• Composition of 298 Baptistina: Implications for the K/T impactor link

      Reddy, V.; Emery, J. P.; Gaffey, M. J.; Bottke, W. F.; Cramer, A.; Kelley, M. S. (The Meteoritical Society, 2009-01-01)
      Bottke et al. (2007) suggested that the breakup of the Baptistina asteroid family (BAF) 160+30 /-20 Myr ago produced an asteroid shower that increased by a factor of 2-3 the impact flux of kilometer-sized and larger asteroids striking the Earth over the last ~120 Myr. This result led them to propose that the impactor that produced the Cretaceous/Tertiary (K/T) mass extinction event 65 Myr ago also may have come from the BAF. This putative link was based both on collisional/dynamical modeling work and on physical evidence. For the latter, the available broadband color and spectroscopic data on BAF members indicate many are likely to be dark, low albedo asteroids. This is consistent with the carbonaceous chondrite-like nature of a 65 Myr old fossil meteorite (Kyte 1998)and with chromium from K/T boundary sediments with an isotopic signature similar to that from CM2 carbonaceous chondrites. To test elements of this scenario, we obtained near-IR and thermal IR spectroscopic data of asteroid 298 Baptistina using the NASA IRTF in order to determine surface mineralogy and estimate its albedo. We found that the asteroid has moderately strong absorption features due to the presence of olivine and pyroxene, and a moderately high albedo (~20%). These combined properties strongly suggest that the asteroid is more like an S-type rather than Xc-type (Moth-Diniz et al. 2005). This weakens the case for 298 Baptistina being a CM2 carbonaceous chondrite and its link to the K/T impactor. We also observed several bright (V Mag. 16.8) BAF members to determine their composition.
    • The formation of the Baptistina family by catastrophic disruption: Porous versus non-porous parent body

      Jutzi, M.; Michel, P.; Benz, W.; Richardson, D. C. (The Meteoritical Society, 2009-01-01)

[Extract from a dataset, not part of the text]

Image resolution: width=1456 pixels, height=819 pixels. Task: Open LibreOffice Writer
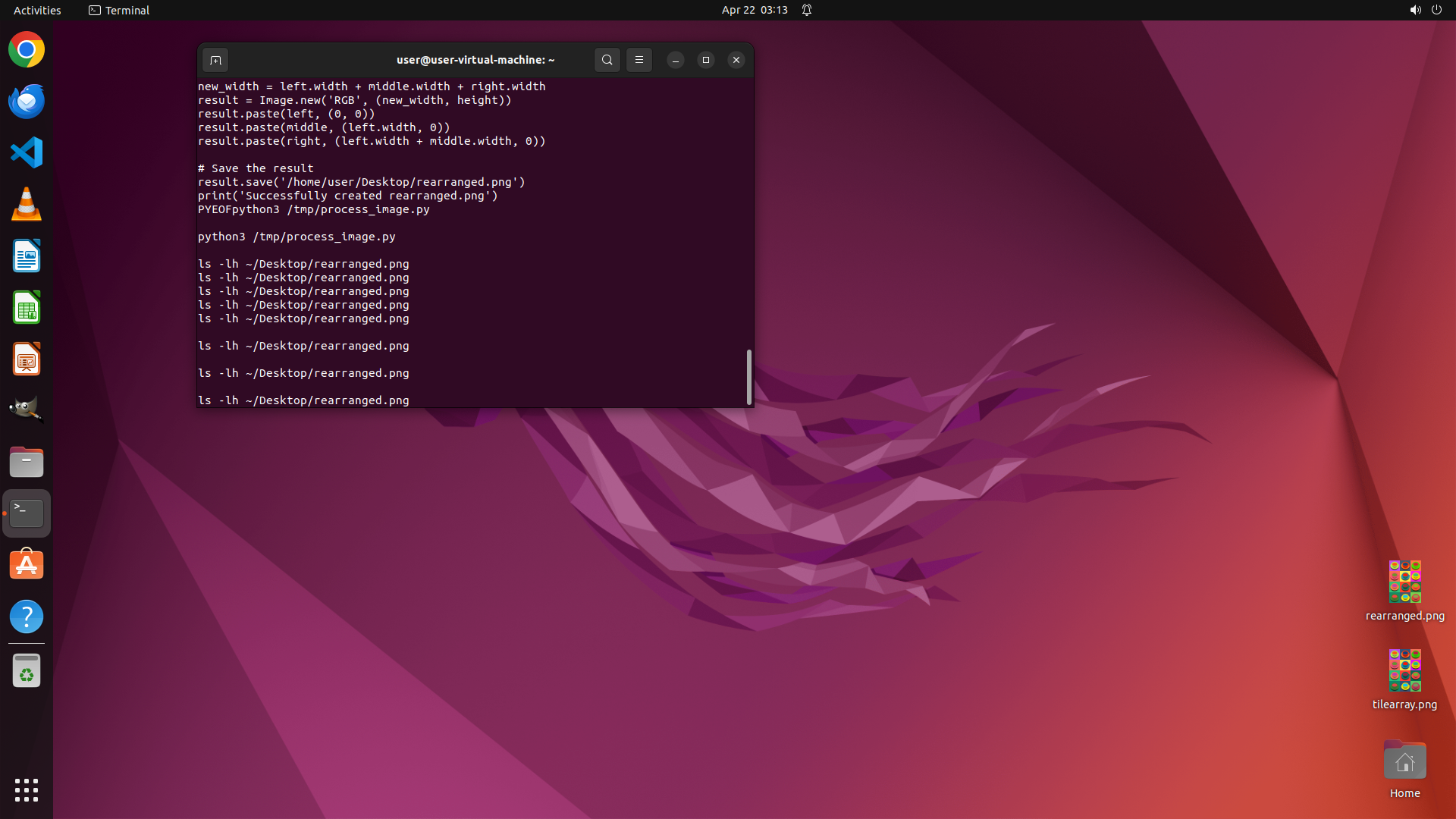point(27,256)
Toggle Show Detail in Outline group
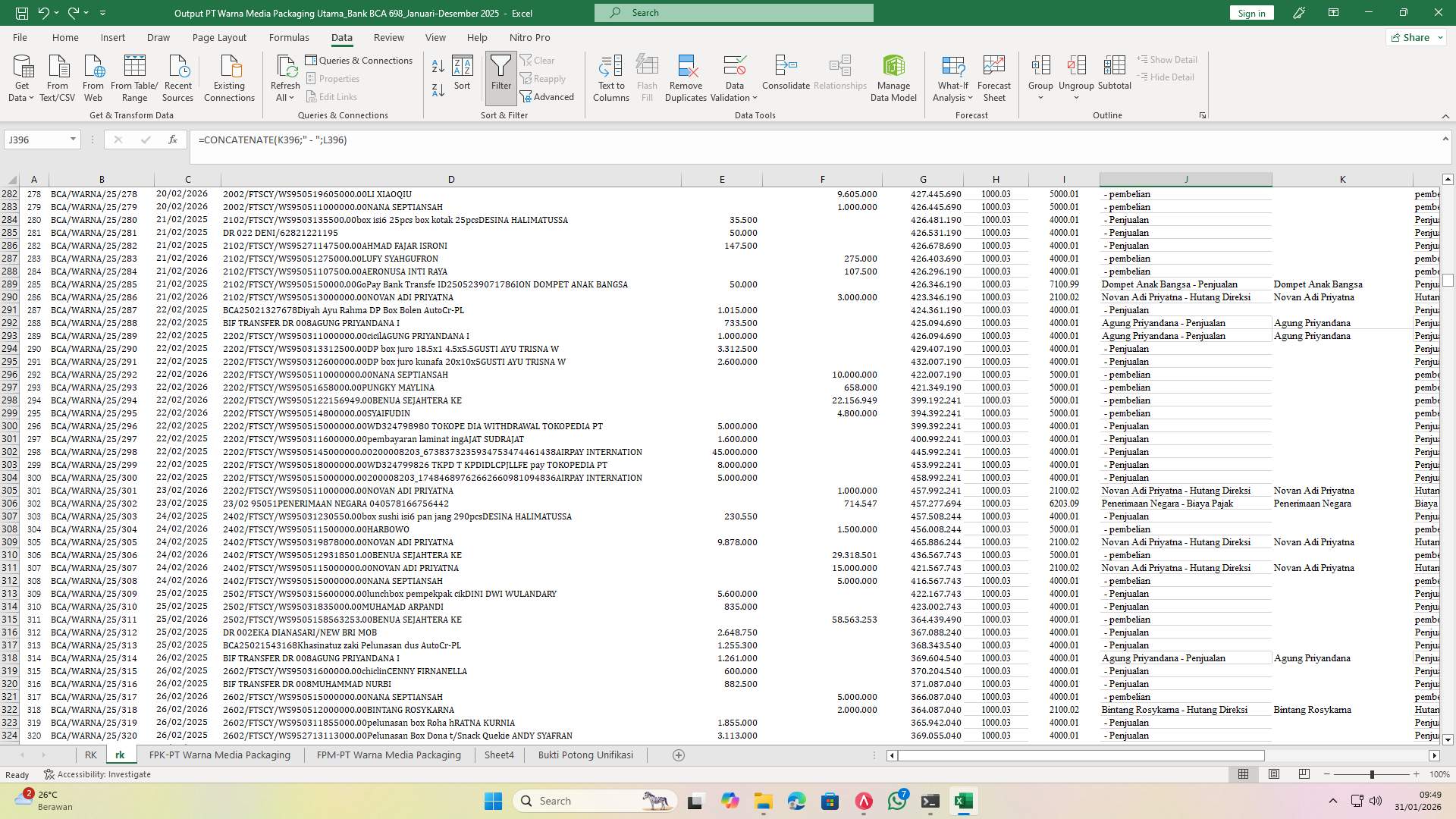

      In this paper, we present numerical simulations aimed at reproducing the Baptistina family based on its properties estimated by observations. A previous study by Bottke et al. (2007) indicated that this family is probably at the origin of the K/T impactor, is linked to the CM meteorites and was produced by the disruption of a parent body 170 km in size due to the head-on impact of a projectile 60 km in size at 3 km s^(-1). This estimate was based on simulations of fragmentation of non-porous materials, while the family was assumed to be of degrees C taxonomic type, which is generally interpreted as being formed from a porous body. Using both a model of fragmentation of non-porous materials, and a model that we developed recently for porous ones, we performed numerical simulations of disruptions aimed at reproducing this family and at analyzing the differences in the outcome between those two models. Our results show that a reasonable match to the estimated size distribution of the real family is produced from the disruption of a porous parent body by the head-on impact of a projectile 54 km in size at 3 km s^(-1). Thus, our simulations with a model consistent with the assumed dark type of the family requires a smaller projectile than previously estimated, but the difference remains small enough to not affect the proposed scenario of this family history. We then find that the break-up of a porous body leads to different outcomes than the disruption of a non-porous one. The real properties of the Baptistina family still contain large uncertainties, and it remains possible that its formation did not involve the proposed impact conditions. However, the simulations presented here already show some range of outcomes and once the real properties are better constrained, it will be easy to check whether one of them provides a good match.